Early today, the company did not know where the oil storage buoy would be heading next.
The first priority will be to find a sheltered deep water anchorage, tow the 14,500-ton Spar there and attach a new anchor system. Shell UK chairman Dr Chris Fay said last night that there was no UK anchorage with sufficiently deep water - the Spar requires a 350 depth.
He did not know where the Spar would be heading, but it is understand that Shell will be making an urgent request to Norway to position the giant structure in a fjiord. If permission is granted, the Spar will have to be towed more than 500 miles across the North Sea from its present location, some 150 miles north-west of the Isle of Lewis. Shell UK will also begin urgent planning of a long-term disposal option for the redundant structure which will involve bringing it on shore. It will also have to reopen negotiations with the Department of Trade and Industry and other Government departments to seek permission for this method.
Yesterday the Energy Minister, Tim Eggar, said deep-sea disposal still seemed to be the best practicable environmental option and Government approval for land-based disposal would not be automatic.

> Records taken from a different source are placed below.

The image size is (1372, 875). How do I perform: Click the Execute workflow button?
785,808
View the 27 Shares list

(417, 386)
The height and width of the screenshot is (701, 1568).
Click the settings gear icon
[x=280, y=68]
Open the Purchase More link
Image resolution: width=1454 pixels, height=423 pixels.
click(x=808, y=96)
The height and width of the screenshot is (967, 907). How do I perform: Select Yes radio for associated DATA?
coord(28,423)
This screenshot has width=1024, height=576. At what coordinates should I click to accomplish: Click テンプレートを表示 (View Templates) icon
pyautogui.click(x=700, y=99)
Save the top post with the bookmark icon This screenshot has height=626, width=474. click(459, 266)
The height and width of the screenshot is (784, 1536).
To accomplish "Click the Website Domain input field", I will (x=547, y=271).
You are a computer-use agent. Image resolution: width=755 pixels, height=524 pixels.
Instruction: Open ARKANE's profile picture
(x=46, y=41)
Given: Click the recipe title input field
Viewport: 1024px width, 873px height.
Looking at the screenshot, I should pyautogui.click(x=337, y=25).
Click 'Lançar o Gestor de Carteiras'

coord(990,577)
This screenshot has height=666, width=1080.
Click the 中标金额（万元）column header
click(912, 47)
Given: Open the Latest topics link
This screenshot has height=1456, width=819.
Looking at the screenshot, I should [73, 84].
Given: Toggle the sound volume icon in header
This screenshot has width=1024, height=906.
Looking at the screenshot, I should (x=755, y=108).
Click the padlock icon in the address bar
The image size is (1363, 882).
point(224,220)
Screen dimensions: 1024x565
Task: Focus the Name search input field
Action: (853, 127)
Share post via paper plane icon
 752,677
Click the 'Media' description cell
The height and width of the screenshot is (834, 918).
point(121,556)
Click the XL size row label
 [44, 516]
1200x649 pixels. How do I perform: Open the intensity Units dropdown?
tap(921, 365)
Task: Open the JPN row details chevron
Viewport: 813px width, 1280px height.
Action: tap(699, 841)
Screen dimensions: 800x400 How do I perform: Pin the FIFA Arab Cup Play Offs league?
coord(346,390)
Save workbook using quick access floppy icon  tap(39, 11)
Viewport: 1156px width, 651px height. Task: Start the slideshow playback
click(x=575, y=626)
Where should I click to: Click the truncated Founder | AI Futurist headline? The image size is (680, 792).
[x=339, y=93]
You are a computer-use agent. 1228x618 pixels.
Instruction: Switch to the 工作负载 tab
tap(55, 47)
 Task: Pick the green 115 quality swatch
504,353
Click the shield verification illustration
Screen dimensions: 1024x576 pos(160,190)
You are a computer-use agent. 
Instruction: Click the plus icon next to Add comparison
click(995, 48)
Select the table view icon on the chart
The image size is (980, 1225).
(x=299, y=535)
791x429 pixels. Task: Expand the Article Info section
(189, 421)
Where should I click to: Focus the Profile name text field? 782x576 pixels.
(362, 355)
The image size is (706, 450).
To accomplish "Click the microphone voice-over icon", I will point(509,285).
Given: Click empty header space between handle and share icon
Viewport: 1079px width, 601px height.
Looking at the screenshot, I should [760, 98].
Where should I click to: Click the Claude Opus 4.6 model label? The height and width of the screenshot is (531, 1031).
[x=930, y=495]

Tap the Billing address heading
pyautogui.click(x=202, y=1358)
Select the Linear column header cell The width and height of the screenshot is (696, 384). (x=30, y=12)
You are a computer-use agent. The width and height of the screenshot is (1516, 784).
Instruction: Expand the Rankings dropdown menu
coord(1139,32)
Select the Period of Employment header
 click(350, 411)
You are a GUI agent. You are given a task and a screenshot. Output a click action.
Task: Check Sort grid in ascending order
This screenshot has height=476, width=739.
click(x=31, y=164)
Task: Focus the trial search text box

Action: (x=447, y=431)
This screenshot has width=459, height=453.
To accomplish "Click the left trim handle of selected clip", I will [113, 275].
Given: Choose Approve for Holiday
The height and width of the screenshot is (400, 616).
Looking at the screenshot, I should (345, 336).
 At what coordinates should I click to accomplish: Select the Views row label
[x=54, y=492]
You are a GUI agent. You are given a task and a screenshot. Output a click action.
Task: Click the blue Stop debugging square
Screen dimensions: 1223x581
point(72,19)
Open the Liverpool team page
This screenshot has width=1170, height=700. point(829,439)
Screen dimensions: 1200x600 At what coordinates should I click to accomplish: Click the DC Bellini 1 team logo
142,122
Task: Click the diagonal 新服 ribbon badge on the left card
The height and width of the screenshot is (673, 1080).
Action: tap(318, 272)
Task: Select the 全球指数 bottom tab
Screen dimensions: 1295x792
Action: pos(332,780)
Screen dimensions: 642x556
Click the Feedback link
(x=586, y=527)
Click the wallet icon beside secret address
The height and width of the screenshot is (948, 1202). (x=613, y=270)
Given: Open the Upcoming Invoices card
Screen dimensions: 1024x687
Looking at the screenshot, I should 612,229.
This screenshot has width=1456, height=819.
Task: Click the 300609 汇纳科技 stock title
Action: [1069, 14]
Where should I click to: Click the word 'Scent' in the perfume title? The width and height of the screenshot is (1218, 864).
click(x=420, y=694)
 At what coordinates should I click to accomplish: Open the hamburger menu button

It took Shell three years to study, plan and justify the deep-sea disposal plan to the Government, which granted permission in February this year. The new plans will probably not be finalised and approved until next year.
The process can be greatly accelerated but onshore disposal will be a far more expensive, complex and time consuming procedure which will create thousands of extra man hours of work. Yesterday Dr Fay stressed the extra hazards involved to workers and the environment.
Shell has said that the Spar's structure was overstressed during the operation at the end of construction in 1976. One year later two of its main oil storage tanks were ruptured in an accident, which further weakened the structure.
The worst case scenario would be for the Spa to break up while it was being towed, or while it was being turned on its side to allow it to be brought into shallow water. This would allow the toxic contaminants within its tanks, chiefly oil and metals such as copper, cadmium and zinc, to spill out and harm marine life.
"It's not going to be easy by any stroke of the imagination,'' said Dr Fay.
In 1976 the newly constructed Brent Spa was stationed in Shell's Brent Field, half way between Shetland and Norway. It acted as a giant oil tanker filling station until it was taken out of service four years ago.
Yesterday's about-turn muddies the waters for the future disposal plans for the much larger oil production platforms in the northern North Sea. Oil companies had been hoping to leave large parts of about 50 of them on the seabed.
The success of Greenpeace's campaign will force them to think again, and may make them question future investment in new platforms.